▶ The task: Please write out, exactly, every line of the listing from its first line through the one that includes "Check Use an existing data file".

┌──

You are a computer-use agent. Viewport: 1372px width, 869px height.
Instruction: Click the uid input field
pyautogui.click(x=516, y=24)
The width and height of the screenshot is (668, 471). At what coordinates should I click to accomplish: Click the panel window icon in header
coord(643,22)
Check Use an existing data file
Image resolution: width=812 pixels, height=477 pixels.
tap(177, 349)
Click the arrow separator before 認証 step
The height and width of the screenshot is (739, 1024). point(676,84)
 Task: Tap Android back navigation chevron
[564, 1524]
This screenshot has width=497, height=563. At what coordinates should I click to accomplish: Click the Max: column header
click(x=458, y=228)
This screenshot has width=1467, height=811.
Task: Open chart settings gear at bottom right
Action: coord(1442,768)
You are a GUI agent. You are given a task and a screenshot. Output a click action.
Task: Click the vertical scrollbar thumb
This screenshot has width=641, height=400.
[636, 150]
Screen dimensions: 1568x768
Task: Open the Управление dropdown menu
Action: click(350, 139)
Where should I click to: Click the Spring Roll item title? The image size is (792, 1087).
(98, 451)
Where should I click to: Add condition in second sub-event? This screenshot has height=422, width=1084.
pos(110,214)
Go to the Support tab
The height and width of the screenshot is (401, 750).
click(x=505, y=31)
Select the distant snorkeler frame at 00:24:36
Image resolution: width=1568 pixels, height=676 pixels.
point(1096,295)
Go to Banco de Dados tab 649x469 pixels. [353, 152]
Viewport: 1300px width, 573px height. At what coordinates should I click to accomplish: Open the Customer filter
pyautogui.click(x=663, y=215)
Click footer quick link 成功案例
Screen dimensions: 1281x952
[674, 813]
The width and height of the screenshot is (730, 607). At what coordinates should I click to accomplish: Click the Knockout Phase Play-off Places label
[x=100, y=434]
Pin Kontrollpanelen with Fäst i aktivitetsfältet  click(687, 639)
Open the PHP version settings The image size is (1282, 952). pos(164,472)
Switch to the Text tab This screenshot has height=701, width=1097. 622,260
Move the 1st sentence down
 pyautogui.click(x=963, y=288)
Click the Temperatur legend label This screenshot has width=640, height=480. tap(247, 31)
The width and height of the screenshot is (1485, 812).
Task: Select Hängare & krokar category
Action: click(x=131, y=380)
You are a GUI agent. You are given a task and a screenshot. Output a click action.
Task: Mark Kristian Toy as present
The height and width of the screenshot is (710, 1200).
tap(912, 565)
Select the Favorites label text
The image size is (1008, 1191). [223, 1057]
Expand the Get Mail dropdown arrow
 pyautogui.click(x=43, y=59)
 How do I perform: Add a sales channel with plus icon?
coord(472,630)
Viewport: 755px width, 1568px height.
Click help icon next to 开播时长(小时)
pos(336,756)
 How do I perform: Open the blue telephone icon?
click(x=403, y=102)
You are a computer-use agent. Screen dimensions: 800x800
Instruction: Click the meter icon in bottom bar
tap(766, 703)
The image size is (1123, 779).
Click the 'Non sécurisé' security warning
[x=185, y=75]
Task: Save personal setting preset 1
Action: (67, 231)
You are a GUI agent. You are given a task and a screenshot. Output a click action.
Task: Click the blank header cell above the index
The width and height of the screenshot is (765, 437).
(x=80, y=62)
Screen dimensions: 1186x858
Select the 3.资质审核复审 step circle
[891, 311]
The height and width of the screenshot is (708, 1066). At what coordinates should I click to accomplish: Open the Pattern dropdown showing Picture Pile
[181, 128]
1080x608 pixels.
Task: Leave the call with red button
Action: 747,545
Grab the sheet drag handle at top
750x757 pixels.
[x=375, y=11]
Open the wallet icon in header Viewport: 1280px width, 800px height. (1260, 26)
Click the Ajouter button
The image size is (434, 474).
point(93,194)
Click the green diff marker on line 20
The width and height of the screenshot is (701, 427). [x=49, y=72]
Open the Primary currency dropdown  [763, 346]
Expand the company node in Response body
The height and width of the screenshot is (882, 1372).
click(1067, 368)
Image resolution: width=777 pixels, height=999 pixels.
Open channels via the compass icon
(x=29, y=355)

└──

▶ Finished exercise:
You are a computer-use agent. Viewport: 1372px width, 869px height.
Instruction: Click the uid input field
pyautogui.click(x=516, y=24)
The width and height of the screenshot is (668, 471). At what coordinates should I click to accomplish: Click the panel window icon in header
coord(643,22)
Check Use an existing data file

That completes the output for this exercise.